ABSTRACT

Relatively detailed Marxist accounts of how state institutions operate have emerged only in the post-war period, and are associated chiefly with the growth of Western neo-Marxisms – new forms of expressing Marx and Engels’ ideas, distinguished chiefly by their willingness to engage ‘bourgeois’ social science directly in debate. While orthodox Marxist-Leninism of the Comintern period offered no serious accounts of liberal democratic practices and institutions, neo-Marxists have tried to come to terms with phenomena which classical Marxists did not anticipate, especially the advent of some form of mixed economy and the growth of an extended welfare state in every advanced capitalist society.

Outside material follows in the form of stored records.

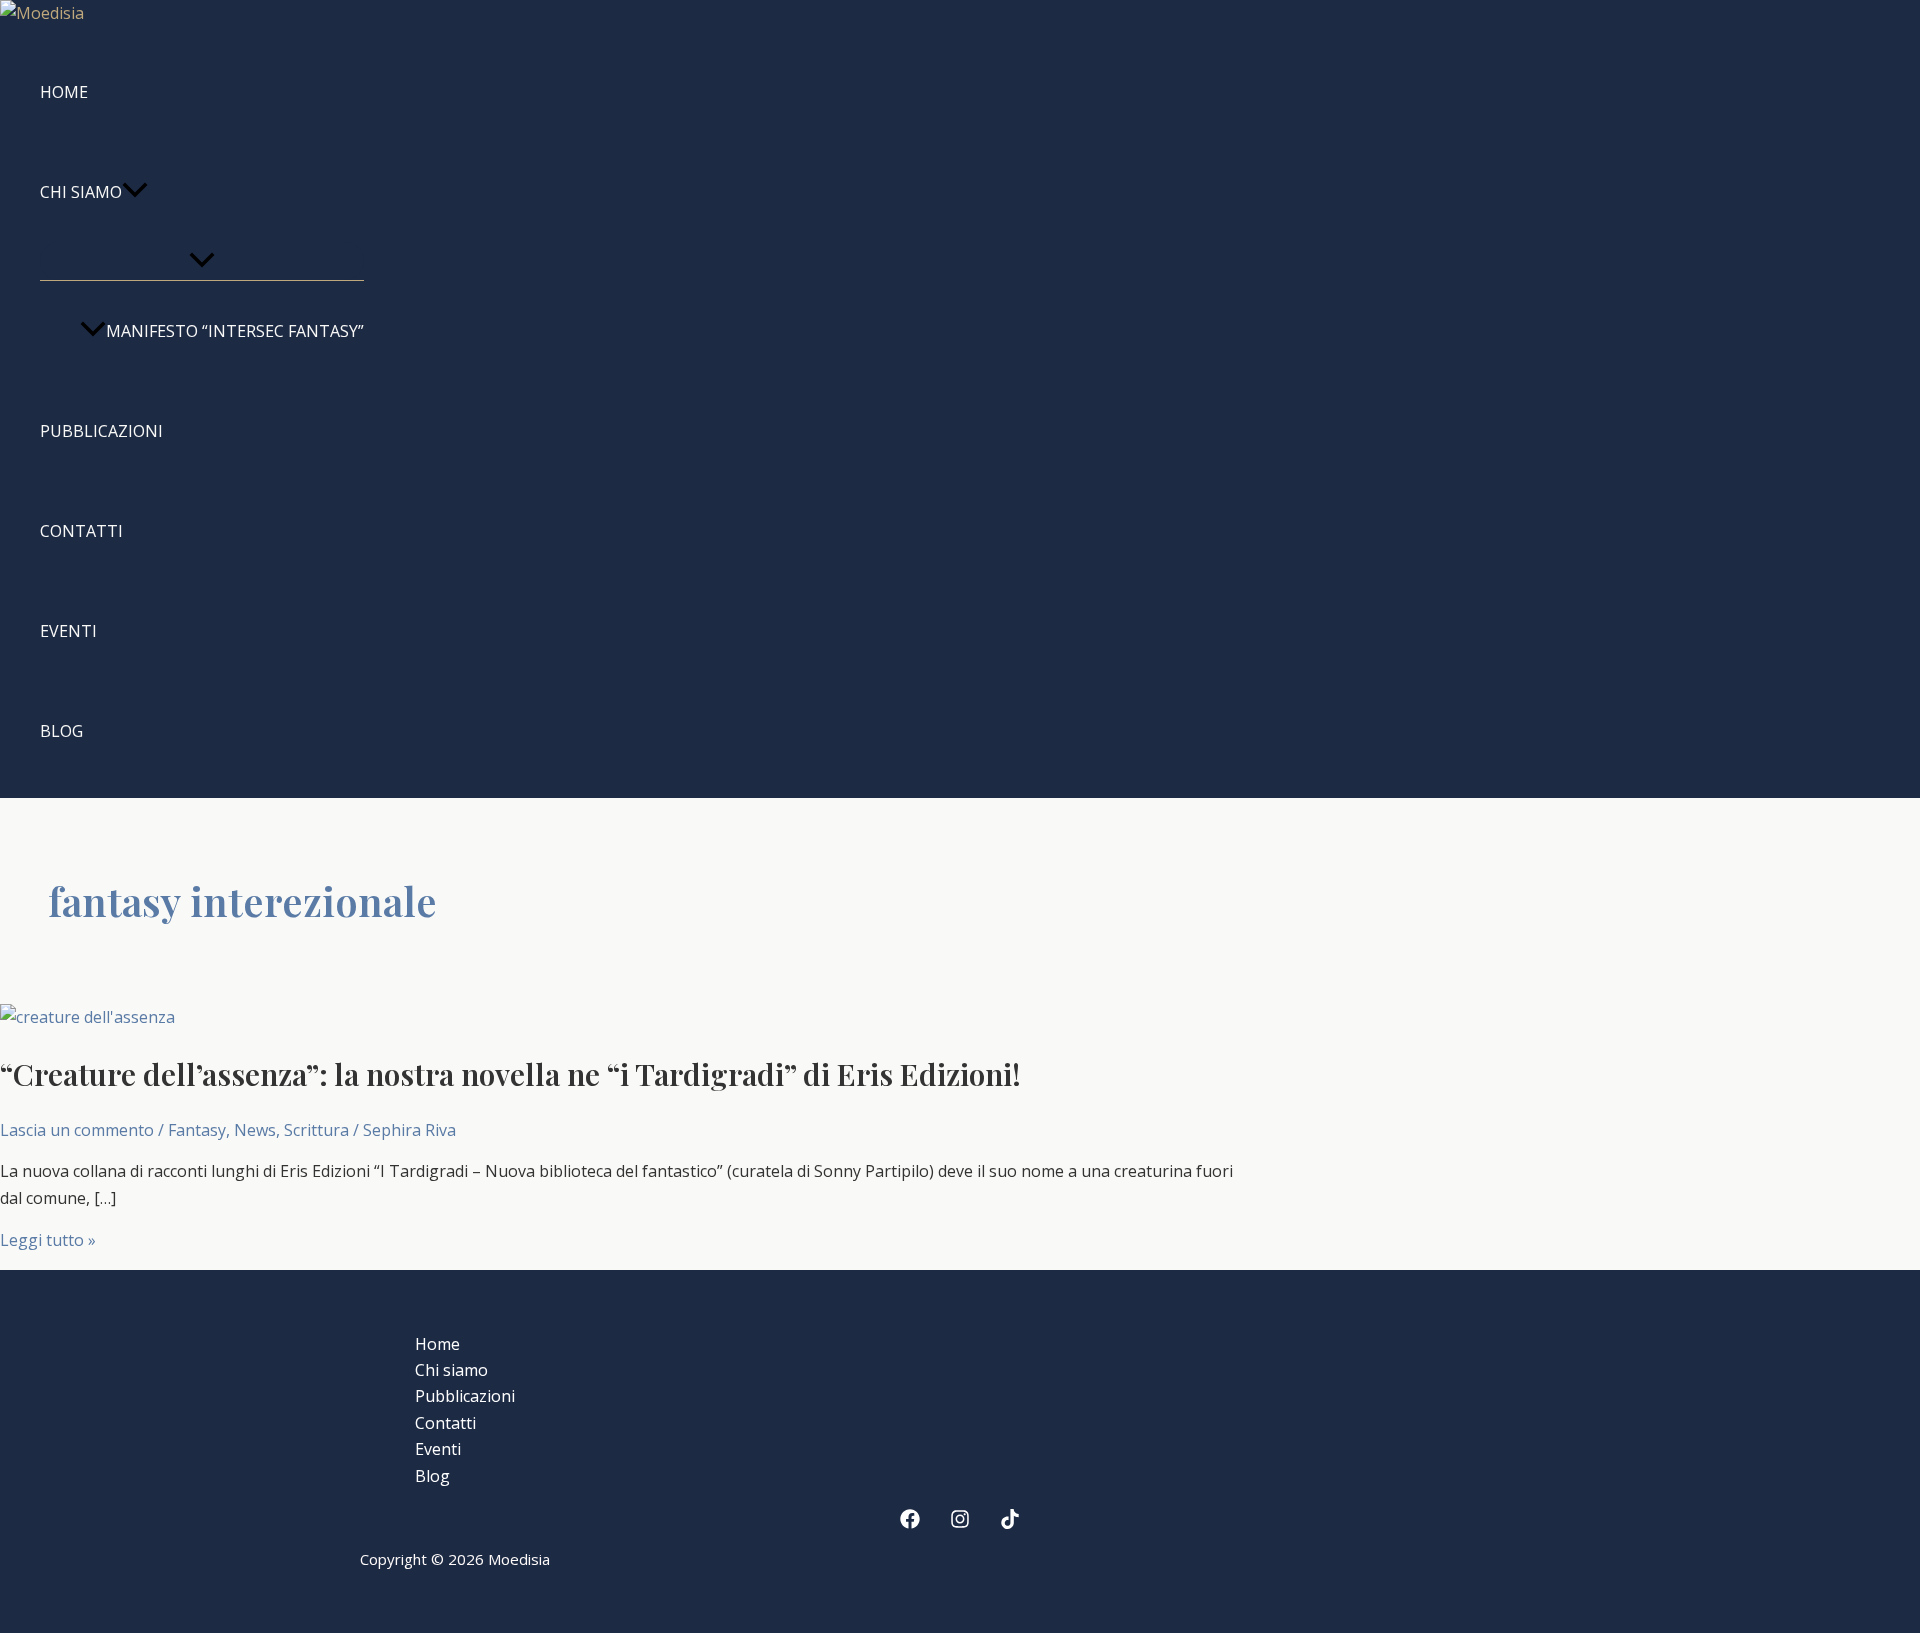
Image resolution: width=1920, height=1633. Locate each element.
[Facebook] (910, 1523)
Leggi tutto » (48, 1240)
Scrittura (316, 1130)
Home (64, 92)
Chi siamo (81, 192)
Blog (61, 731)
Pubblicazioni (101, 431)
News (255, 1130)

Previous Marxist descriptions of the democratic state as a nakedly repressive apparatus attuned only to the behests of capitalists sat unsatisfactorily with the apparent emergence of government planning and ‘caring capitalism’, at least in the period from the early 1950s to the late 1970s. The emergence of new-right governments in the 1980s has called in question the previous welfare consensus, and apparently signalled a drive towards the ‘recommodification’ of areas of social life previously handled by public policy decision. But no attempt to dismantle radically the fabric of state regulation or public service provision has yet been pushed through in any liberal democracy, so that the public policy configuration now remains quite distinct from that prevailing before 1945.